The recent upsurge in right-wing invocations of Gramsci is an instance of that fear and imitation of radical theories that has long defined the right and its counter-revolutionary self-image. It comes with the frisson of rebellion. As Hochman proposes, “the right will have to become comfortable thinking of itself as an insurgent outsider in American culture, just as the Gramscian vanguard was before the 1960s”.

Long before the text-based illiteracy of social media panics was a thing, the US right had already turned Gramsci into a meme. The latter bears roughly the same relationship to the nuanced, open and militant method of the Prison Notebooks as the adjective “Machiavellian” does to the Renaissance political philosopher’s Discourses on Livy. It is hardly to be expected that intellectuals so intent on impeding reading and criticism should be good readers in their turn.  
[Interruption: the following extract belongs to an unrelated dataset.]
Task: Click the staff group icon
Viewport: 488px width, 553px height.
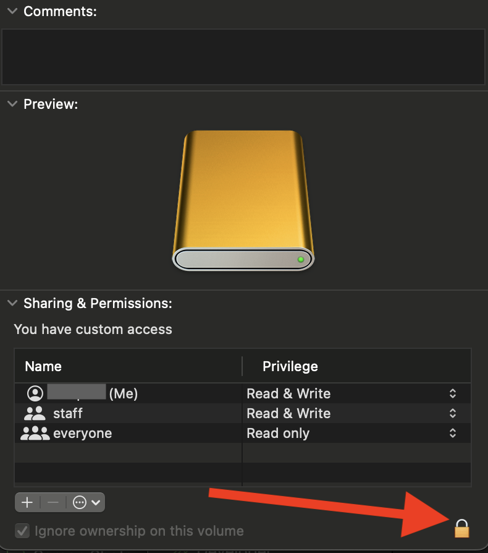Action: coord(35,413)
The sources of this Gramscian meme in efforts to shore up US imperialism and neoliberal authoritarianism against democratic challenges are also worth reflecting on. Notwithstanding the know-nothing parochialism that marks much of the discourse of the US right, culture wars carry a geopolitical shadow. They did all throughout the 20th century when anti-communism went hand-in-hand with anti-black, anti-migrant and anti-queer policies. The idea of CRT as a black anti-capitalist takeover of the federal state and education according to a Gramscian playbook is a not-so-distant echo of the era of Hoover and McCarthy, and of the blurring of counter-insurgency at home and abroad that defined the Cold War.

The contemporary US right’s “siege strategy” depends on misrecognising liberal anti-discrimination policies and critical perspectives in education as a plot against America. But simply protesting rising authoritarianism on liberal grounds can turn into a fool’s errand when courts and legislatures have been occupied by intransigent reactionaries. While talk of a “Gramscian vanguard” is largely a conspiratorial fabrication of the right, it could also serve as a spur for a somewhat rudderless left to reflect on what hegemony might look like today, on what it would take to become the threat to capitalism, patriarchy and white nationalism which the right already takes it to be.